Friend D (otherwise known as David Lear of Firestone Books) has been interviewed over at Teresa Stenson’s blog, which you may be interested in not just because he’s a long-standing friend of mine (though really, that makes him instantly fascinating to you all, doesn’t it?) but because he’s looking for submissions of (genre) novels and – get this – short story collections. I won’t be submitting, to avoid accusations of nepotism (if he accepted it) or uncomfortable silences over dinner (if he didn’t), but if I wasn’t in this position I’d be looking into it because next to no-one accepts story collections as far as I can tell.


The Manual of Detection by Jedediah Berry

The Manual of Detection is fantasy noir, one of my favourite genre-blending combinations. First published in 2009, it won Jedediah Berry a couple of awards, and seems to be his only novel to date.

Charles Unwin is a clerk at the city’s gargantuan detective agency, efficient and ordered. He works on the fourteenth floor, is not permitted to speak to the detectives from the 29th floor, the watchers from the thirty-sixth, or visit the archives where his meticulous files find a permanent home. The only logical descriptor for such intricate, compartmentalised and rigid bureaucracy is Kafkaesque, but at least at the start it doesn’t feel sinister. Unwin is comforted by his known and predictable place in the vast machine, and proud of his achievements therein; this is Kafka wearing warm socks, drinking cocoa, and cuddling a purring cat.

Unwin has been assigned for many years to the agency’s star detective, Travis Sivart, and when Sivart goes missing his clerk finds himself thrown into the world of detection head first. After all, who knows Sivart better than the man who’s spent twenty years typing up his case reports and excising irrelevant details? Armed with The Manual of Detection, which he doesn’t have time to read properly, Unwin stumbles his way through the beginnings of a case, using Sivart’s years of written descriptions to find his way through unknown parts of the city, and recognise criminals. All the while he worries about his increasingly damp socks, the possibilities of rust on his bicycle chain, and how to sort out the administrative error that’s landed him on the 29th floor. Eventually Unwin gets drawn into a confusing web of connections and lies, dreams and reality, and acquits himself better than anyone imagined.

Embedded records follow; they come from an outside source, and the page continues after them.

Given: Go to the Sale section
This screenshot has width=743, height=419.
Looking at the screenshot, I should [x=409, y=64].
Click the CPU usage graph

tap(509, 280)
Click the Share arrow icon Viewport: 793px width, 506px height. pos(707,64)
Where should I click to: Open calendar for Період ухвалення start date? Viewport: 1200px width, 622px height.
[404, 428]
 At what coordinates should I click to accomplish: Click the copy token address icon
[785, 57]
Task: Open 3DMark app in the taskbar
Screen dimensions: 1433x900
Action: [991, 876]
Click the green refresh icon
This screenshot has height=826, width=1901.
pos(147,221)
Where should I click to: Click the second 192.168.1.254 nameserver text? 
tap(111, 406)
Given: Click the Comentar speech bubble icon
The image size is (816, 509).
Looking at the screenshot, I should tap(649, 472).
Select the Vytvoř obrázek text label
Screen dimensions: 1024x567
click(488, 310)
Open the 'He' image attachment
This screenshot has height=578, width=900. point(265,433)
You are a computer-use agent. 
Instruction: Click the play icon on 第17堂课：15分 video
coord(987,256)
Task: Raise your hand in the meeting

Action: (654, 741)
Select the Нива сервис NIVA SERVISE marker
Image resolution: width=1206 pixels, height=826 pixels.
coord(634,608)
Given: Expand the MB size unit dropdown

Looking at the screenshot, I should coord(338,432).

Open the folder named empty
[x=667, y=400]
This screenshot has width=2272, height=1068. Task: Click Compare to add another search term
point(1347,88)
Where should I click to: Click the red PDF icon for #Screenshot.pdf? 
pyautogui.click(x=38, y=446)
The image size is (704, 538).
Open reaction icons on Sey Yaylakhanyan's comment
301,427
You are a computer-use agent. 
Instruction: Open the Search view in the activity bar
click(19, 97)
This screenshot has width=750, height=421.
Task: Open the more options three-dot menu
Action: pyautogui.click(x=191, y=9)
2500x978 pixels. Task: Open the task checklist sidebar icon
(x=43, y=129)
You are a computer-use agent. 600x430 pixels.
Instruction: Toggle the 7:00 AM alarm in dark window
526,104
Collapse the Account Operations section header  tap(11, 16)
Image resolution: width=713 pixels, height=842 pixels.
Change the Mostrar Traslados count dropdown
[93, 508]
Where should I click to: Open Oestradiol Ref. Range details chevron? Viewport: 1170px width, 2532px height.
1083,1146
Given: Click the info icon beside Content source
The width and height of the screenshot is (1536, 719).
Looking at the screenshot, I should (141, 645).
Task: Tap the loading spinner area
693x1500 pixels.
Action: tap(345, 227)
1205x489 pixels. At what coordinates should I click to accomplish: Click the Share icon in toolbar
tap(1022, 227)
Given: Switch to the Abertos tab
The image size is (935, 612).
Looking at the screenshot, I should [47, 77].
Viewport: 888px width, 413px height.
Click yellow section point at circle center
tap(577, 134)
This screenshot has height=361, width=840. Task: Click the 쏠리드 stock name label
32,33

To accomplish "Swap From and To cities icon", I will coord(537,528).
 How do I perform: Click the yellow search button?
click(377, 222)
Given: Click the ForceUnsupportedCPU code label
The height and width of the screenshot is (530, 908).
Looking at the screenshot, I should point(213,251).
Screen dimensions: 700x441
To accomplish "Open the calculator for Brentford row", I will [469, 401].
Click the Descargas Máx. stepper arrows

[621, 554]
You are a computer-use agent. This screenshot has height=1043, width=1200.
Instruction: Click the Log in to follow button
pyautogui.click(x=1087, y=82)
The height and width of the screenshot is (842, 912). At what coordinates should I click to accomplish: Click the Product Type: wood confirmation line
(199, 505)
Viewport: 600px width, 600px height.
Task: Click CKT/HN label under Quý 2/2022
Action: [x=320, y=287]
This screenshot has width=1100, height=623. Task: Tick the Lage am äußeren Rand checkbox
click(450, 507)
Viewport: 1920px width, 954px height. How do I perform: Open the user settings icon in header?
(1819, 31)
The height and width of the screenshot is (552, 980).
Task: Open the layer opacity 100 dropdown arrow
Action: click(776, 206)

Although I wasn’t completely convinced by the ending (the post-climax wrapping up of loose ends, rather) I enjoyed the book and would recommend it widely. This is noir with literary pretensions, and all the richer for it. Sad and dreamy, and almost fussy in its detailed descriptions, the atmosphere of the rainy streets brought to mind the wonderful film Dark City.

Valentine’s Day is over

Yet another day in the greetings card manufacturer list of approved spending times has gone by, but it seemed like a reasonable excuse to muse on literary love. That could mean a favourite relationship between characters, a character you wish was real so you could spend the rest of your life (or a romantic evening) with them, or even your love affair with a particular book.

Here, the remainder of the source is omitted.